## What you have to do
In the article on Rick Perry's speech, copy the text from "As you know, I" up to and including "of the laws.", swapping "ardent" for "committed" each time it appears.

In what was billed as a speech on the economy, former Texas Governor Rick Perry delivered remarks to the National Press Club yesterday with some startling observations about the Republican Party and race. These observations were highlighted in Evan McMorris-Santoro’s account of the speech for BuzzFeed, and as we speak there’s a robust discussion of them underway on Twitter that involves, among others, Jonathan Chait, Harold Pollack, and John Legend (!).
Here’s the most interesting passage in a speech that began rather abruptly with Perry’s graphic description of a 1916 lynching in Waco:
I know Republicans have much to do to earn the trust of African-Americans. Blacks know that Republican Barry Goldwater in 1964 ran against Lyndon Johnson, who was a champion for Civil Rights. They know that Barry Goldwater opposed the Civil Rights Act of 1964. He felt parts of it were unconstitutional. States supporting segregation in the south, they cited states’ rights as a justification for keeping blacks from the voting booth and the dinner table.
As you know, I am an ardent believer in the 10th Amendment, which was ratified in 1791, as part of our Bill of Rights. The 10th Amendment says that the powers not delegated to the United States by the Constitution, nor prohibited by it to the states, are reserved for the states respectively, or the individual. I know that state governments are more accountable to you than the federal government. But I’m also an ardent believer in the 14th Amendment, which says that no state shall deny any person in its jurisdiction the equal protection of the laws.
There has been, and there will continue to be an important and a legitimate role for the federal government in enforcing Civil Rights. Too often, we Republicans, me included, have emphasized our message on the 10th Amendment but not our message on the 14th. An Amendment, it bears reminding, that was one of the great contributions of Republican party to American life, second only to the abolition of slavery.
The first paragraph of this passage is a pretty blunt refutation of the revisionist history of the GOP and civil rights that we hear all the time–and heard again last week when some Republicans pretended there had never been anyone in their ranks who supported neo-Confederate imagery and rhetoric. The third paragraph an admission that Republican use–even by Perry himself–of state’s rights rhetoric sounds like a neo-Confederate dog whistle to African-Americans. And the second paragraph includes something I don’t recall ever hearing: a Republican pol giving a shout-out to the 14th Amendment, which when mentioned at all in those circles is usually treated as the hellish loophole through which all sorts of Big Government evil has entered the political bloodstream.
Read in isolation, this is pretty remarkable, and frankly strikes me as a more significant concession to reality than Rand Paul’s famous African-American outreach efforts. Moreover, when he gets into his positive claims for an agenda benefiting African-Americans, Perry can not only match Paul’s pledge to pursue criminal justice reform, but can show some results, and can also tout pretty good numbers on black graduation rates in Texas. Indeed, Perry’s got the closest thing I’ve seen to a coherent conservative program in this area:
I will suggest to you, if we’ll do five things, if we create jobs, if we incentivize
work, if we keep nonviolent drug offenders out of prison, if we reform our schools, and
we reduce the cost of living, we will have done more for African-Americans than the last
three Democrat administrations combined.

[Records from a collection]
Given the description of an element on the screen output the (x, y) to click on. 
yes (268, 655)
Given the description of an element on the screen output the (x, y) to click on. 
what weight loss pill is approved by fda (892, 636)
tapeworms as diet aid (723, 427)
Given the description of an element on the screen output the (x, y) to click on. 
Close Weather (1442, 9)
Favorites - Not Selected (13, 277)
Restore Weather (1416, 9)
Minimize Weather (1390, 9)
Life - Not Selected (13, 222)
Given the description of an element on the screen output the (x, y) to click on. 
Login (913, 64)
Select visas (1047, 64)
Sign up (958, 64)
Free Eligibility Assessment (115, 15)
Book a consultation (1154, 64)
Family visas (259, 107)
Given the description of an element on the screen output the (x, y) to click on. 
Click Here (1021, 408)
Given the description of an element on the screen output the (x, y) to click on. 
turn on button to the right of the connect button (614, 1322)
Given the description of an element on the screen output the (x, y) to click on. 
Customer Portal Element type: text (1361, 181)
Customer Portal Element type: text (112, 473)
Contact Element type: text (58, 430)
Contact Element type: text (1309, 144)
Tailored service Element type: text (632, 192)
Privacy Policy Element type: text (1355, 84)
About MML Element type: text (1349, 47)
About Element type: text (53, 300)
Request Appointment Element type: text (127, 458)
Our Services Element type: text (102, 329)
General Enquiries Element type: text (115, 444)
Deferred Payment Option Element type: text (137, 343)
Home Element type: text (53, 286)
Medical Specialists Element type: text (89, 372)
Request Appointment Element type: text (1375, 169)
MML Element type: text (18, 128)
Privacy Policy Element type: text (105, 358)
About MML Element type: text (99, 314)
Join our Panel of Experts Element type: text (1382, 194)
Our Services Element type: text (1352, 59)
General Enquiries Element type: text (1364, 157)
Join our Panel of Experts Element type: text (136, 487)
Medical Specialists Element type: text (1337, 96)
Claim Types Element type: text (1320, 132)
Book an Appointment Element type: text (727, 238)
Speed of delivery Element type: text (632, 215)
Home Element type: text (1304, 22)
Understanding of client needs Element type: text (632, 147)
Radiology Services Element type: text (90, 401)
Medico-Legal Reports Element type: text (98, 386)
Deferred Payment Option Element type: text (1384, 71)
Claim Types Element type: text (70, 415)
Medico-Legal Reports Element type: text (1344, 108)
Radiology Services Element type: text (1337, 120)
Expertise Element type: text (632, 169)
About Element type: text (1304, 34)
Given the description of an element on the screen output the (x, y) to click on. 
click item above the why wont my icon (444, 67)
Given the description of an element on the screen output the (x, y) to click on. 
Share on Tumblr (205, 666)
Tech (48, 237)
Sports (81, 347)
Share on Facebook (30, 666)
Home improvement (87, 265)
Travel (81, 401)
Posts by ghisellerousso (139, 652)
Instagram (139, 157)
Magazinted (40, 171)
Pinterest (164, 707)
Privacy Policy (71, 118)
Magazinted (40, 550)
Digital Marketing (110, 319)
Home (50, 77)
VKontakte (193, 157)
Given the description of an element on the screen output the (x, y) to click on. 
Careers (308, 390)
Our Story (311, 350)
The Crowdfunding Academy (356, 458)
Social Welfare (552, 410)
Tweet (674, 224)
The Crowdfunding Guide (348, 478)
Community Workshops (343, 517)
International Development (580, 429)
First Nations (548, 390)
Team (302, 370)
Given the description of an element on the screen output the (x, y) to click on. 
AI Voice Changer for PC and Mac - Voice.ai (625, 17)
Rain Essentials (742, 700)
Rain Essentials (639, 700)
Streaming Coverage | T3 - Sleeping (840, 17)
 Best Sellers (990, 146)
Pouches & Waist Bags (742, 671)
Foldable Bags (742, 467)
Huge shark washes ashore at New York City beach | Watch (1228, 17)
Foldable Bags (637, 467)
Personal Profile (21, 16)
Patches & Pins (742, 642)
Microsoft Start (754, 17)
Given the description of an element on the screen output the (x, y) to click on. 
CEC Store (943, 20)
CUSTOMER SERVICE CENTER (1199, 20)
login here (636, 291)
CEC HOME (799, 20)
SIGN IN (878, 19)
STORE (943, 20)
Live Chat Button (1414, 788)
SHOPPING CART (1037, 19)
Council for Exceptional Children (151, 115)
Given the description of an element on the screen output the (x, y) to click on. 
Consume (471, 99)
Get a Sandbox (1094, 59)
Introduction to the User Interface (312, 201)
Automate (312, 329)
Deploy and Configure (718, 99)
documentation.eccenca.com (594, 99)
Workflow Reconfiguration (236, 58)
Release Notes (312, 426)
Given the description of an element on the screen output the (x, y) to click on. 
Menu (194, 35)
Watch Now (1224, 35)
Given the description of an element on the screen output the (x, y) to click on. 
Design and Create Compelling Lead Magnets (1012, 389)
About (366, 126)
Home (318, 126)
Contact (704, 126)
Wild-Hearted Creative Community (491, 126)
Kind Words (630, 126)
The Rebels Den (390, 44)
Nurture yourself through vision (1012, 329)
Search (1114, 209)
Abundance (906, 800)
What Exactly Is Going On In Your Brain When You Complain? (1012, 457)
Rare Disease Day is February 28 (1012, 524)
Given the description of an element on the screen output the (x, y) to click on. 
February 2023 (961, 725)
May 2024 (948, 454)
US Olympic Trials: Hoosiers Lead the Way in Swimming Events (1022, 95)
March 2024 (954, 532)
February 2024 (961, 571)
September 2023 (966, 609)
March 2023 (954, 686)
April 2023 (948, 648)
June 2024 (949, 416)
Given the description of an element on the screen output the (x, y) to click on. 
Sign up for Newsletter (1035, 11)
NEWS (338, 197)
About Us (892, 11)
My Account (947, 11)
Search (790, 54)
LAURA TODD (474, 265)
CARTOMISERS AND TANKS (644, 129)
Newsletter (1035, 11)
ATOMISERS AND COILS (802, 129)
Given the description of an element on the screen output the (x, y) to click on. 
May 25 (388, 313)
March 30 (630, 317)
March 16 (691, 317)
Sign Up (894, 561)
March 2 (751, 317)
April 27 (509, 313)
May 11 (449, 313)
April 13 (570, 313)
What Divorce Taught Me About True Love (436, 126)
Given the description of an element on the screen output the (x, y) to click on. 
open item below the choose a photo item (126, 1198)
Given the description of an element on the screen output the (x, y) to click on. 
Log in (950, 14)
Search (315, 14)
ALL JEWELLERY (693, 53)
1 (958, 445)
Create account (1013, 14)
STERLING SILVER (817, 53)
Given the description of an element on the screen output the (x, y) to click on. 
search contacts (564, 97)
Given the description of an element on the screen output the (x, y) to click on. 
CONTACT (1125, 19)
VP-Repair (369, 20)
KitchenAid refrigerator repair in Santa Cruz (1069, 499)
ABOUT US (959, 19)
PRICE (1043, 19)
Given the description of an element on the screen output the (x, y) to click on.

## Response area
As you know, I am an committed believer in the 10th Amendment, which was ratified in 1791, as part of our Bill of Rights. The 10th Amendment says that the powers not delegated to the United States by the Constitution, nor prohibited by it to the states, are reserved for the states respectively, or the individual. I know that state governments are more accountable to you than the federal government. But I’m also an committed believer in the 14th Amendment, which says that no state shall deny any person in its jurisdiction the equal protection of the laws.